EXERCISE GOAL
Reproduce only the part of the items that opens with the line containing "Given: Click blank lower area of Franz I box" and closes with the line containing "click(x=774, y=590)", changing "toolbar" to "taskbar" and leaving everything else as it stands.

SOURCE MATERIAL
____
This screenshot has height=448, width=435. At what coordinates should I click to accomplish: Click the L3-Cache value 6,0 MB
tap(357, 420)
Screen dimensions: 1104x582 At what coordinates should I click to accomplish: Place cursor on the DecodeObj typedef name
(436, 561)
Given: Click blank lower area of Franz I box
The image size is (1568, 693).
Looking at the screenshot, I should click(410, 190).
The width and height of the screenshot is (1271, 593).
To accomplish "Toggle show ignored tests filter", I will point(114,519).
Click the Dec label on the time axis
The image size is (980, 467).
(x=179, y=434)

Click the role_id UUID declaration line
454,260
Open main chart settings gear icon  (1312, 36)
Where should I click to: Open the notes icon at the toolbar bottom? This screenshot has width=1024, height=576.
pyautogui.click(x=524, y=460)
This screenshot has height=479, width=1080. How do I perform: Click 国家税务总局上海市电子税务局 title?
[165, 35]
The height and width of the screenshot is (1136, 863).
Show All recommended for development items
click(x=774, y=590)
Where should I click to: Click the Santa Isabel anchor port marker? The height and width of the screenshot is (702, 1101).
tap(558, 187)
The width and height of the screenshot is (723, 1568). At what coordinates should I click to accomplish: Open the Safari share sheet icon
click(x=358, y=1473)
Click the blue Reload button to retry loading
____
FULL RESPONSE
Given: Click blank lower area of Franz I box
The image size is (1568, 693).
Looking at the screenshot, I should click(410, 190).
The width and height of the screenshot is (1271, 593).
To accomplish "Toggle show ignored tests filter", I will point(114,519).
Click the Dec label on the time axis
The image size is (980, 467).
(x=179, y=434)

Click the role_id UUID declaration line
454,260
Open main chart settings gear icon  (1312, 36)
Where should I click to: Open the notes icon at the taskbar bottom? This screenshot has width=1024, height=576.
pyautogui.click(x=524, y=460)
This screenshot has height=479, width=1080. How do I perform: Click 国家税务总局上海市电子税务局 title?
[165, 35]
The height and width of the screenshot is (1136, 863).
Show All recommended for development items
click(x=774, y=590)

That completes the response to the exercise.